# Do I need to bother with deductions



## CoffeeMan311 (Oct 25, 2017)

I work a full time job and only uber on the weekend. Do I need to bother with tracking mileage and gas? Most likely doing standard deduction.


----------



## Older Chauffeur (Oct 16, 2014)

Yes, you still need to track your mileage to use as a deductible expense from your earnings as a TNC driver. You will report your earnings and expenses from your business on Schedule C to determine if you made a profit or loss. It doesn't matter whether you use the standard deduction or itemize your deductions on your tax return, you will carry over the bottom line from your TNC business to Schedule A.
You may be confused by the term "standard," because the IRS uses it in describing the deductible costs for business mileage, known as the Standard Mileage Rate (SMR.) You can choose to track the actual vehicle operating expenses, like gas and repairs, but for most TNC drivers the SMR is better, not to mention easier to figure with less record keeping. You will need a contemporaneous mileage log, which basically means noting the starting and ending odometer readings for each shift you drive.

Disclosure: I am not a tax professional, but UberTaxPro is, and you can read through the threads in this taxes forum to find his answers to just about anything you need to know.


----------



## SEAL Team 5 (Dec 19, 2015)

CoffeeMan311 said:


> I work a full time job and only uber on the weekend. Do I need to bother with tracking mileage and gas? Most likely doing standard deduction.


Yes you do. You need to deduct operation expenses from your new found business. Trust me, you don't want to pay the 15.3% SE tax from the total that Uber inserts on your 1099.


----------



## Tysmith95 (Jan 30, 2017)

CoffeeMan311 said:


> I work a full time job and only uber on the weekend. Do I need to bother with tracking mileage and gas? Most likely doing standard deduction.


Don't bother tracking gas expenses. Just track the mileage expense.


----------

PROVIDED DATA:

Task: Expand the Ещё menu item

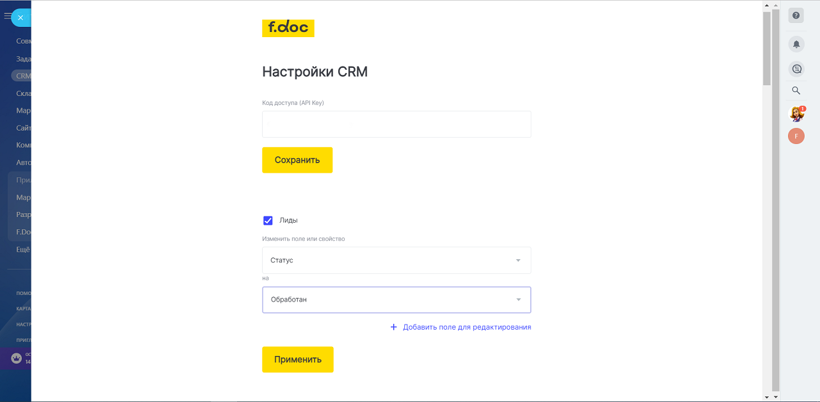Action: point(23,250)
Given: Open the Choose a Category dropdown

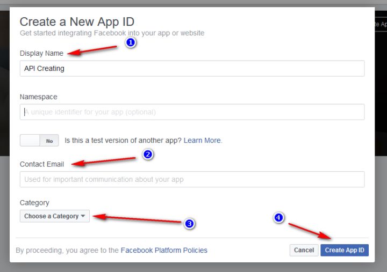Looking at the screenshot, I should tap(55, 216).
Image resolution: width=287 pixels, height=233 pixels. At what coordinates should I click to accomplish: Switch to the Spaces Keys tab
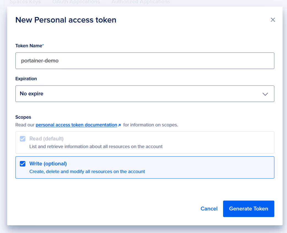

WHAT YOU SHOULD DO: Summarize the forum thread about tracking deductions in three sentences.

RESULT FOR THIS EXERCISE: A poster who works a full-time job and drives for Uber only on weekends asks whether mileage and gas need tracking if they will most likely take the standard deduction. Replies say mileage must still be tracked as a deductible expense, with earnings and expenses reported on Schedule C. They add that the Standard Mileage Rate is usually better and easier than tracking actual costs like gas, that it requires a log of starting and ending odometer readings for each shift, and that skipping deductions means paying the 15.3% SE tax on the full 1099 total.